TREY SPRUANCE: Yes, yes. Actually, this is interesting. This is something we're going to go into a rabbit trail here, but the second piece that I wrote for Kronos Quartet was on the figure-- It's called the Black Arts Book of St. Cyprian the Mage, and it's about-- Anyway, I won't go into the whole story, but it's interesting because St. Cyprian is essentially the saint-- It's like King Solomon-type of person who is very well-versed in magic.

The story is he went to school in Egypt and Babylon, studied with all the masters, also studied \[? titanic ?\] magic in Athens, and then came back and was plying his trade during the Christian era, early Christian area, like third century. Anyway, it's a long story, but essentially the thing is like he renounces his magical career, mainly because he can't get demons to do a certain thing that he wants them to do, which is to corrupt this young girl. And he's pissed because whatever the power is that's enabling her to not be affected is stronger than the devil. Like, this is bullshit.

So he summons the devil, and the devil is-- basically, he gets in a fight with all the demons, and the devil, is like, you guys are full of shit. You're not powerful \[LAUGHS\] because I'm enjoying the real power here.
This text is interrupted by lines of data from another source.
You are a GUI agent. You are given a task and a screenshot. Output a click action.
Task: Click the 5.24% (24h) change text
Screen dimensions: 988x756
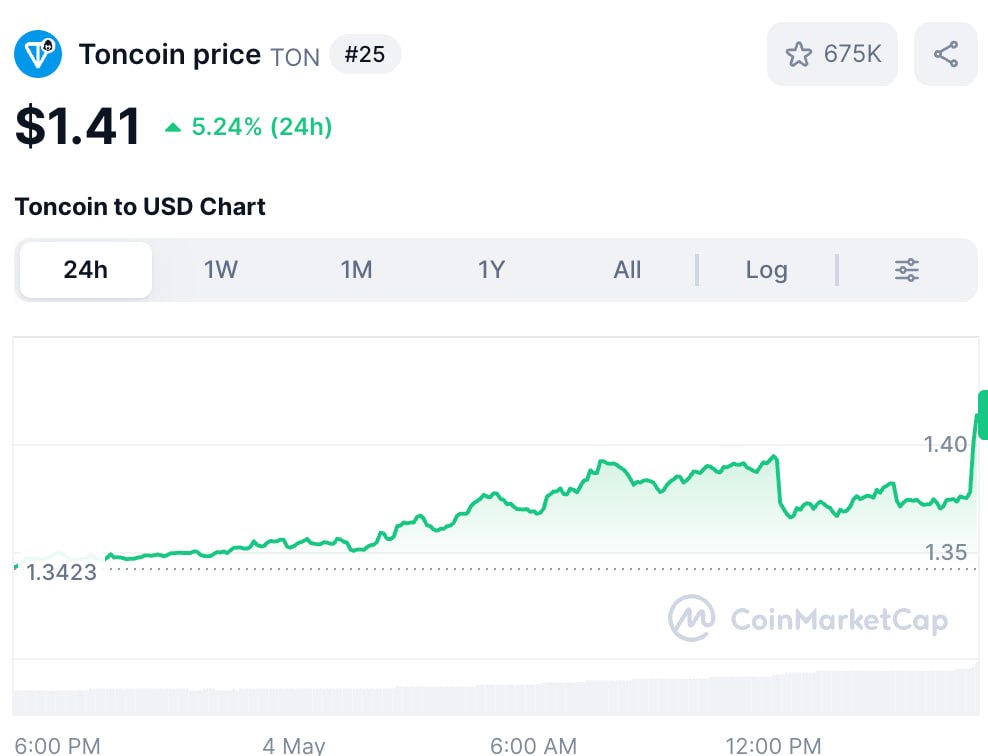[x=261, y=127]
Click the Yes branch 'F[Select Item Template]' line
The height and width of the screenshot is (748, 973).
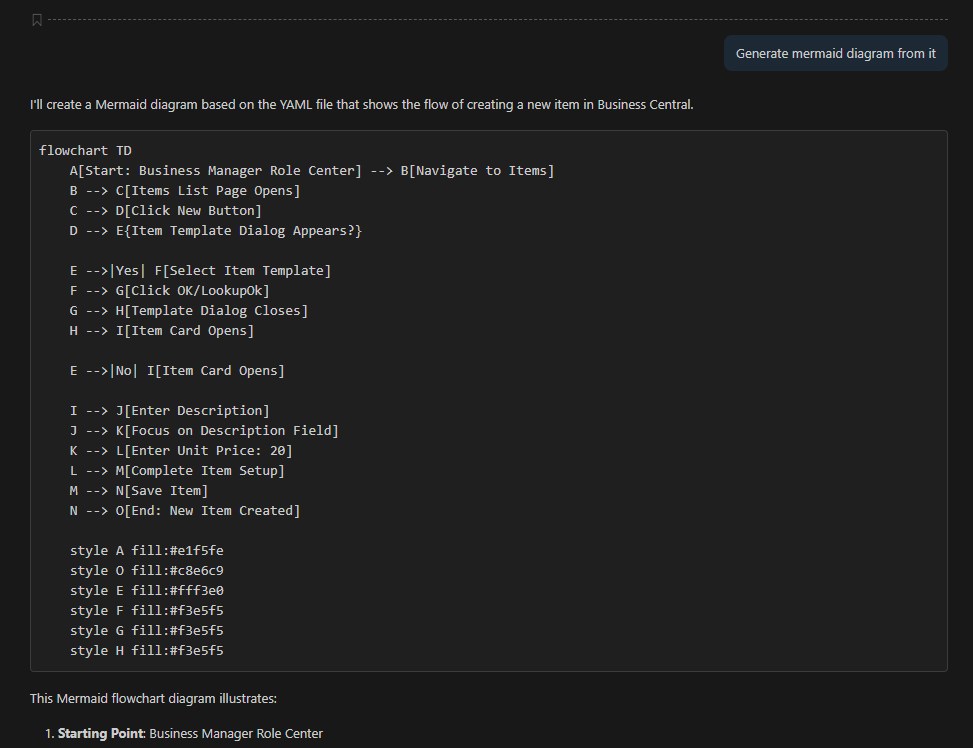tap(200, 271)
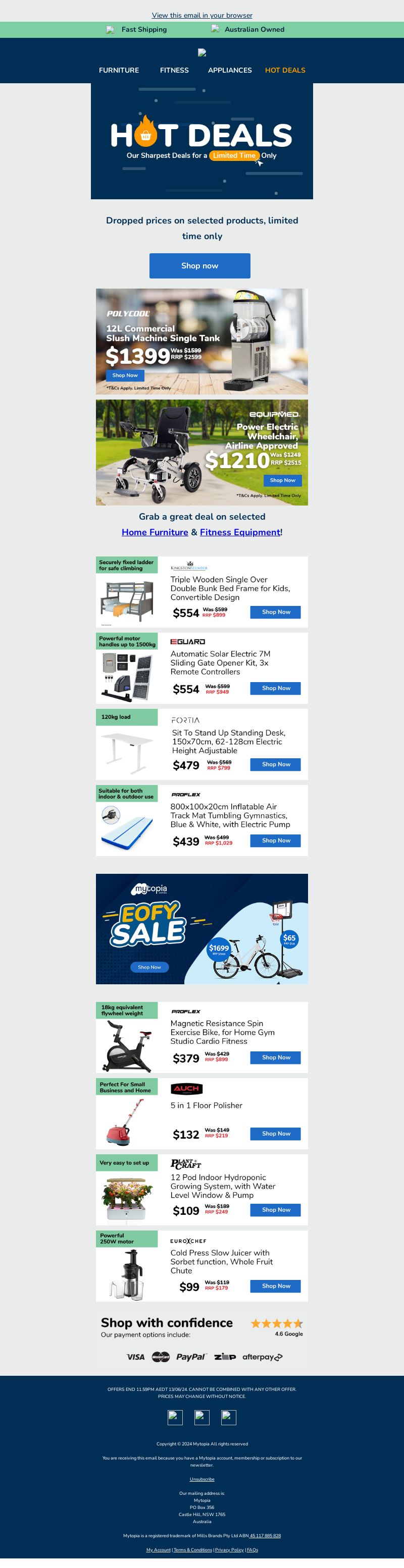
Task: Click the middle social media icon in footer
Action: (201, 1418)
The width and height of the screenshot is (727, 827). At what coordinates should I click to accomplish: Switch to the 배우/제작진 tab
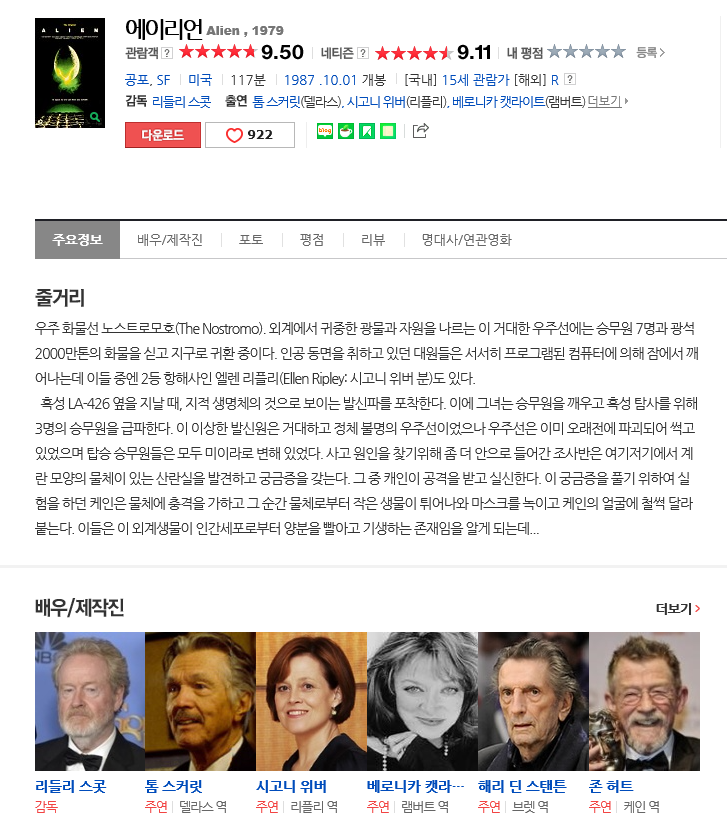[x=170, y=240]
It's unbelievable. So throughout the last, after that, for 1,000 years, Armenians and Arab Christians, they carry little scrolls and stuff inside their amulets. They do this kind of Christian magic stuff with St. Cyprian.
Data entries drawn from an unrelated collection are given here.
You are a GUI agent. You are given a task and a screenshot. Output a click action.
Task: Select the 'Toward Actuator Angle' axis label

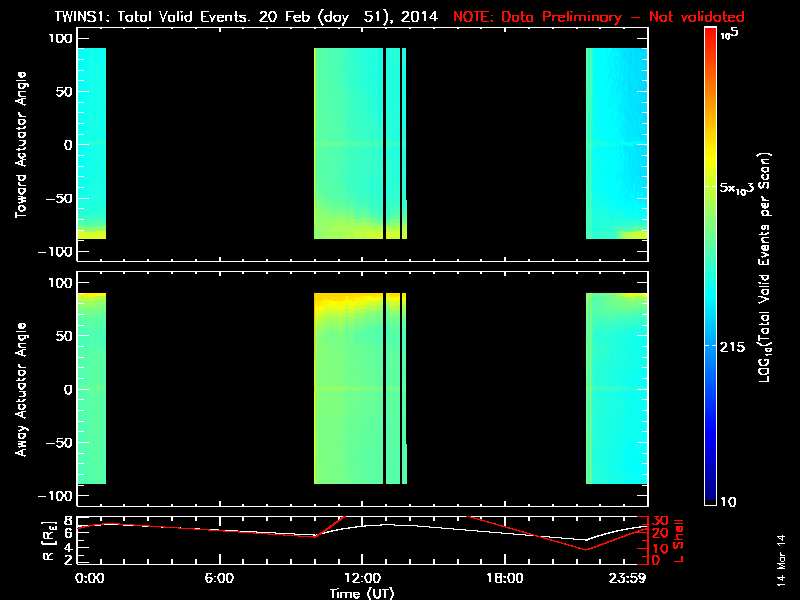pos(19,144)
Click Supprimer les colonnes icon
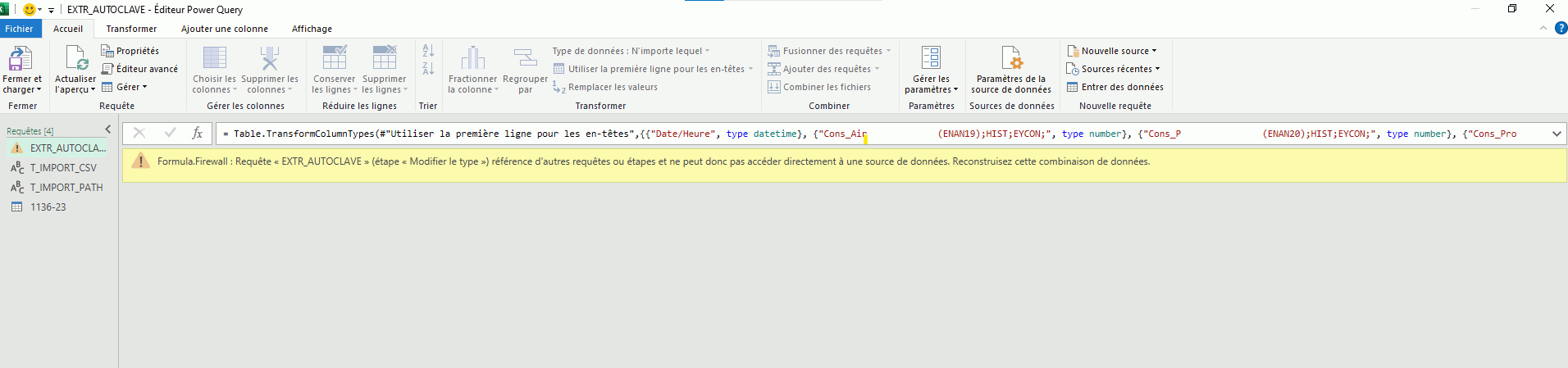The image size is (1568, 368). point(269,59)
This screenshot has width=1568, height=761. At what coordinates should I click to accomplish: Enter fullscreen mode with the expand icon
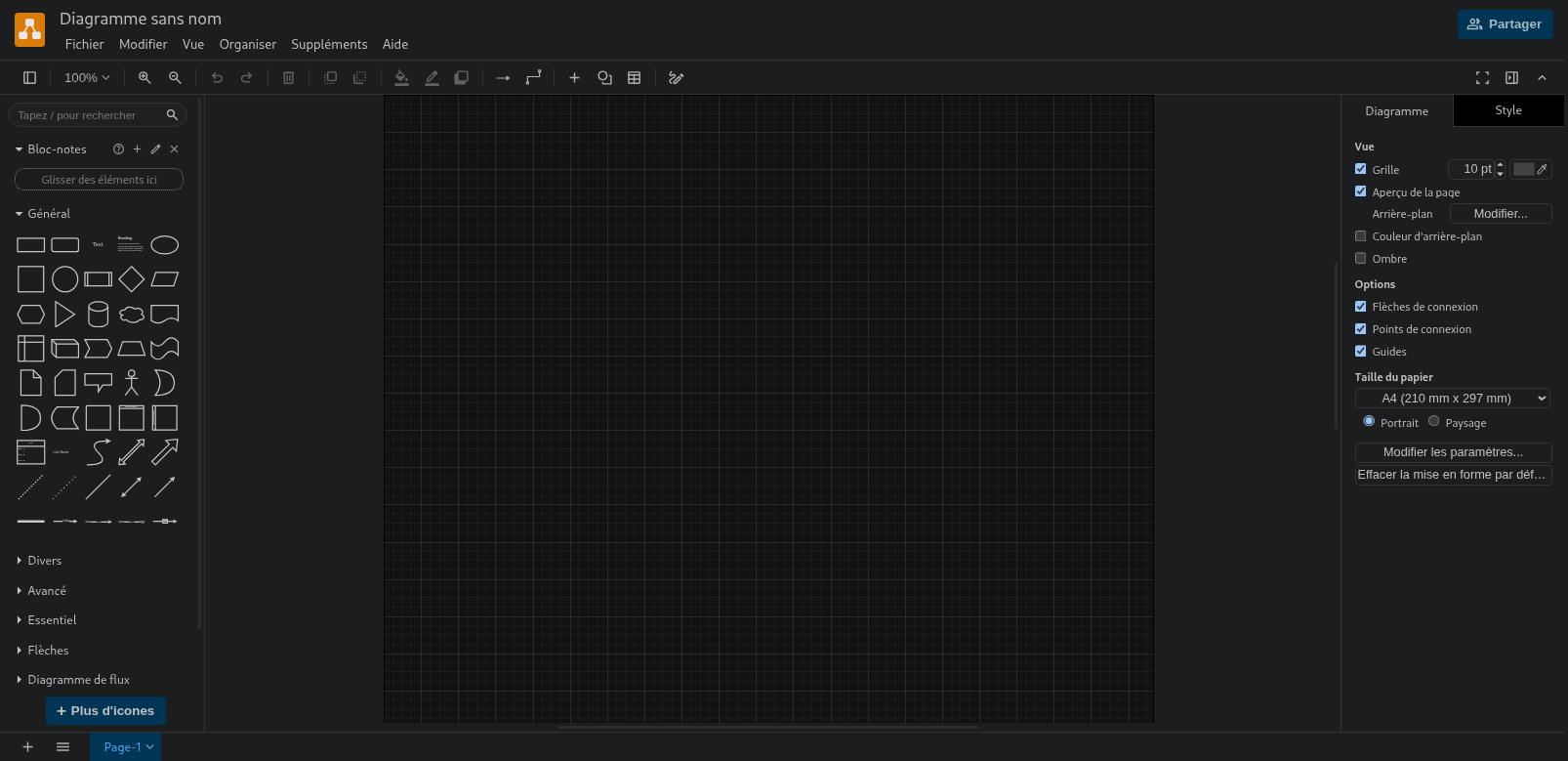pyautogui.click(x=1482, y=78)
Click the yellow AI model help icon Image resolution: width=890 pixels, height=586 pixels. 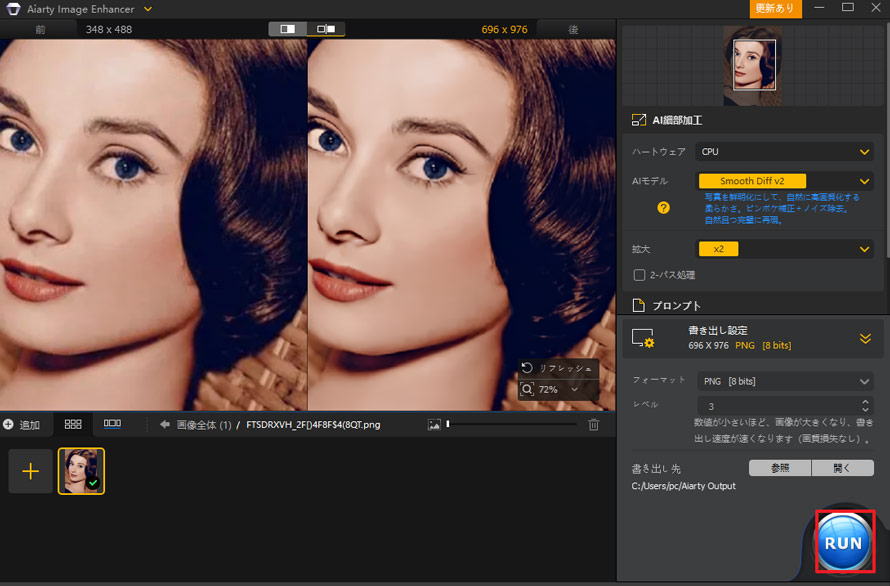tap(663, 208)
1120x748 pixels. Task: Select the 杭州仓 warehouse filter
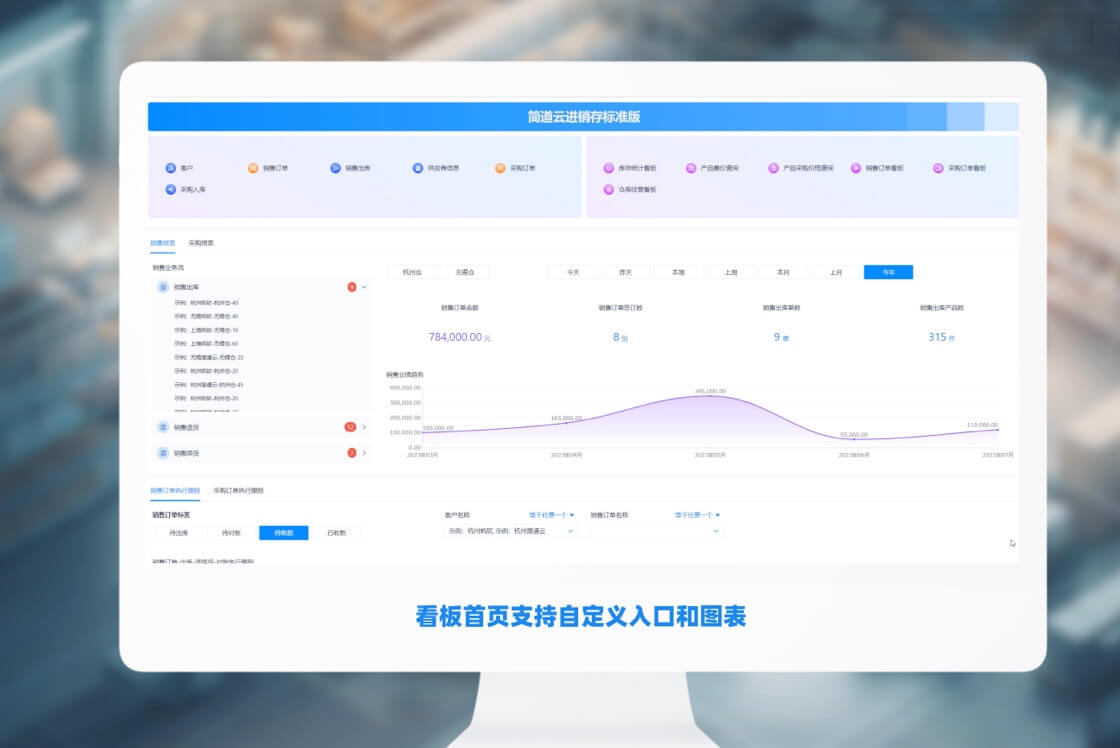(x=412, y=272)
But that tradition then somehow came into Europe much later, end of the Middle Ages, end of the Inquisition, and there started being references to St. Cyprian in grimoire tradition. So then, OK, then it becomes historically visible in the Iberian Peninsula. You start seeing in Portugal and Spain all this talk about St. Cyprian and all this kind of sorcery, divination stuff. It's all about finding treasure, liberating basically stuff that moors and Jewish people left behind when they were kicked out of Spain and Portugal. It was all about finding their treasure kind of thing. Typical like black magic bullshit.

But what's so weird--

MATTHEW DILLON: Oh, weird.

TREY SPRUANCE: Look at how thick this book is.

MATTHEW DILLON: Yeah, that's quite a tome. Yeah.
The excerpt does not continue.